**JOB**
Transcribe the passage about American construction and railroads word for word, starting at the words "Then, there was" and ending after "years using picks and shovels.".

**PASSAGE PROVIDED**
────
America: Losing Its Capabilities?

The United States used to dazzle the world when it came to construction: whether it was the Chrysler or Empire State Buildings, the astounding materiel ramp-up during World War II, the atomic bomb (for better or worse), the Panama Canal (when other nations failed), and the interstate highway system are just a few of the many, many examples. 
When it came to railroading, consider "The Overseas Railroad" from Miami to Key West (also known as "Flagler's Folly"). Amazingly, that railroad was built and financed by a single entrepreneur, Henry Flagler. The government wasn't involved. 

Then, there was the Transcontinental Railroad. It was chartered by Congress and the Lincoln Administration and built in the 1860's between Omaha and Sacramento. Its 1,928 mile length crossed two mountain ranges (including the Sierra in California with its abominable winters). The entire railroad was completed in just six years using picks and shovels. 
A train on the original Transcontinental Railroad route in 2023. If you look
closely, the route for the tracks had to be dynamited out as they climbed the
mountain. Then, they had to remove the debris using picks and shovels.
────
**DATASET CONTENT**
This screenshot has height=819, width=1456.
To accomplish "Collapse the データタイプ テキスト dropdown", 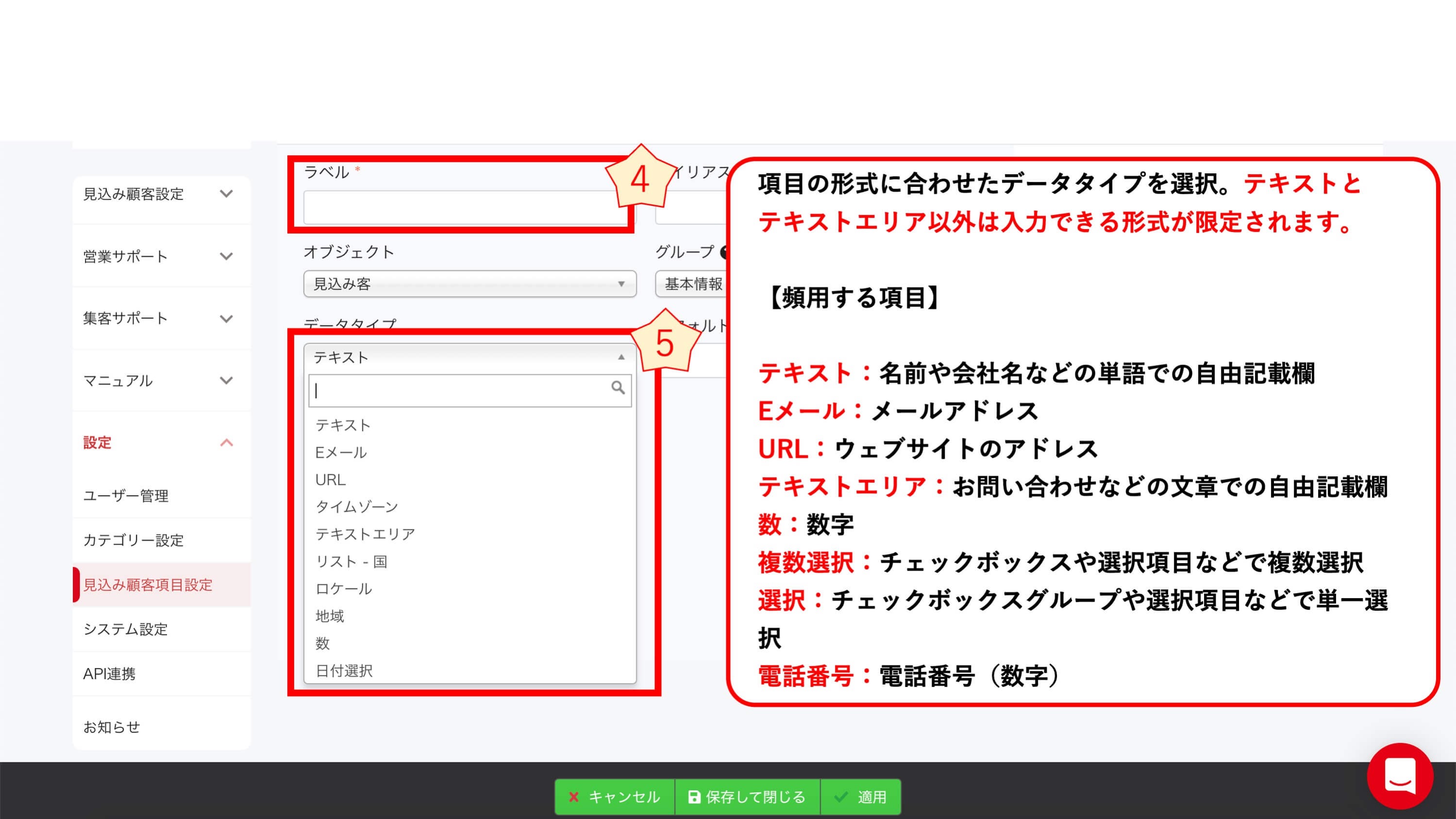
────
**WRITTEN REPLY**
Then, there was the Transcontinental Railroad. It was chartered by Congress and the Lincoln Administration and built in the 1860's between Omaha and Sacramento. Its 1,928 mile length crossed two mountain ranges (including the Sierra in California with its abominable winters). The entire railroad was completed in just six years using picks and shovels.